I'm trying to understand why this factor of 1/4 arises...

My understand is this
- in the first case, one integral gives us a fourier coefficent [tex] A_{k} [/tex] the other integration is effectively doing this; [tex]\sum^{\infty}_{k=0} A_{k} sin \left( kx \right)[/tex]

- in the second case, one integral gives [tex] 2 A_{k} [/tex], because it integrates across 2 periods, but it can't matter which period you integrate across to find the fourier coefficent. The other integral is effectively [tex]2 \sum^{\infty}_{k=0} A_{k} sin \left( kx \right)[/tex] since it is summing over 2 periods instead of 1.

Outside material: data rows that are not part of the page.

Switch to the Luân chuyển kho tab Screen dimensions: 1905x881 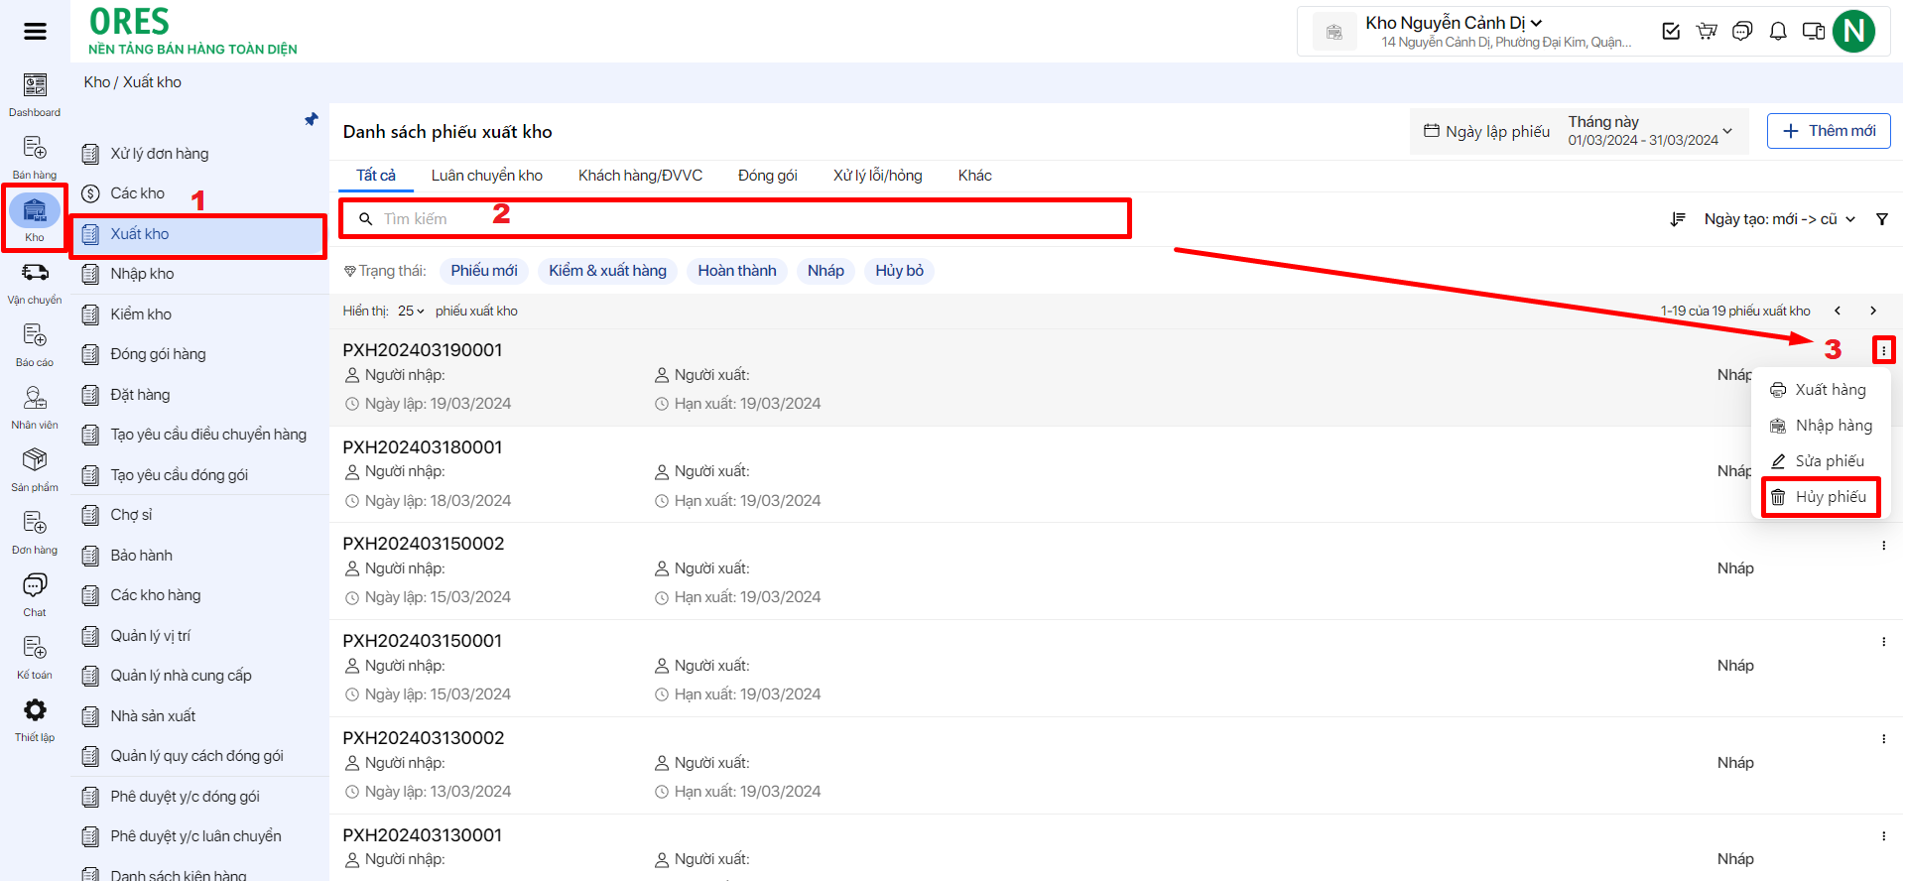tap(486, 176)
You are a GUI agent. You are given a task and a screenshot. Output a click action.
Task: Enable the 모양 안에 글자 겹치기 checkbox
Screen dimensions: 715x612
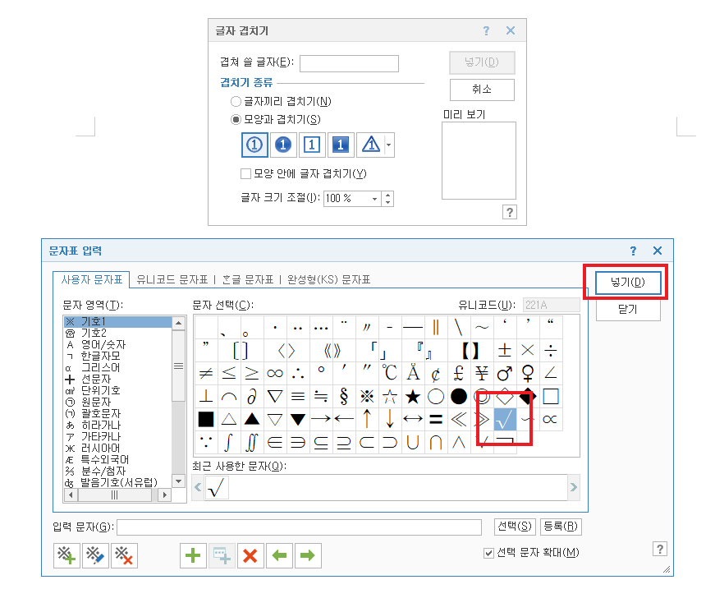click(x=245, y=173)
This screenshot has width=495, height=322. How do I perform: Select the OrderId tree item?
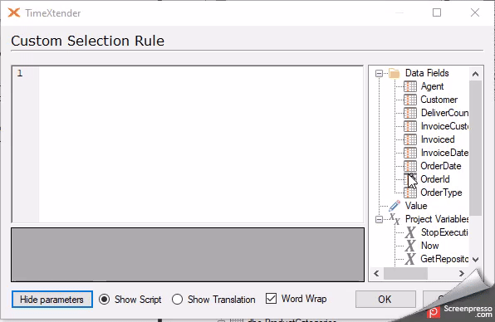(435, 179)
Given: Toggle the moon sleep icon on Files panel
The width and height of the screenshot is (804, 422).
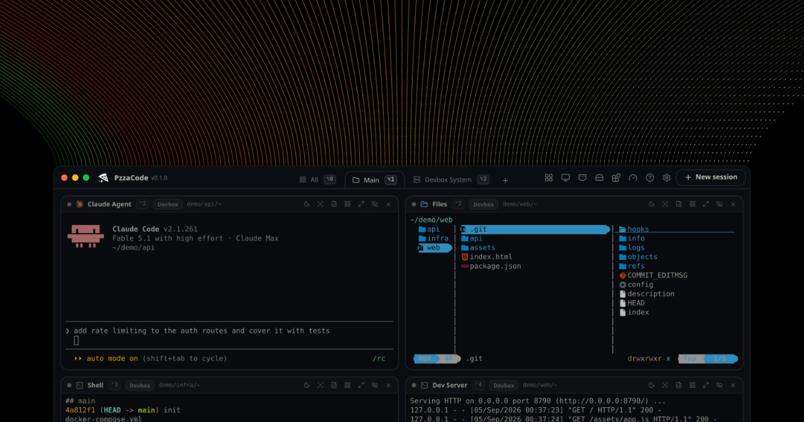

Is this a correct way of looking at it? I'm more confident I know whats going on after writing this post and having to articulate it...
The simplest way to see it is to note that in the first equation you cite, the integrals are both going form 0 to [itex]\infty[/itex] while in the second equation, they are going from [itex]-\infty[/itex] to [itex]\infty[/itex].
[tex]\int_{-\infty}^\infty} f(x)dx= \int_{-\infty}^0 f(x)dx= \int_0^\infty f(x)dx[/tex]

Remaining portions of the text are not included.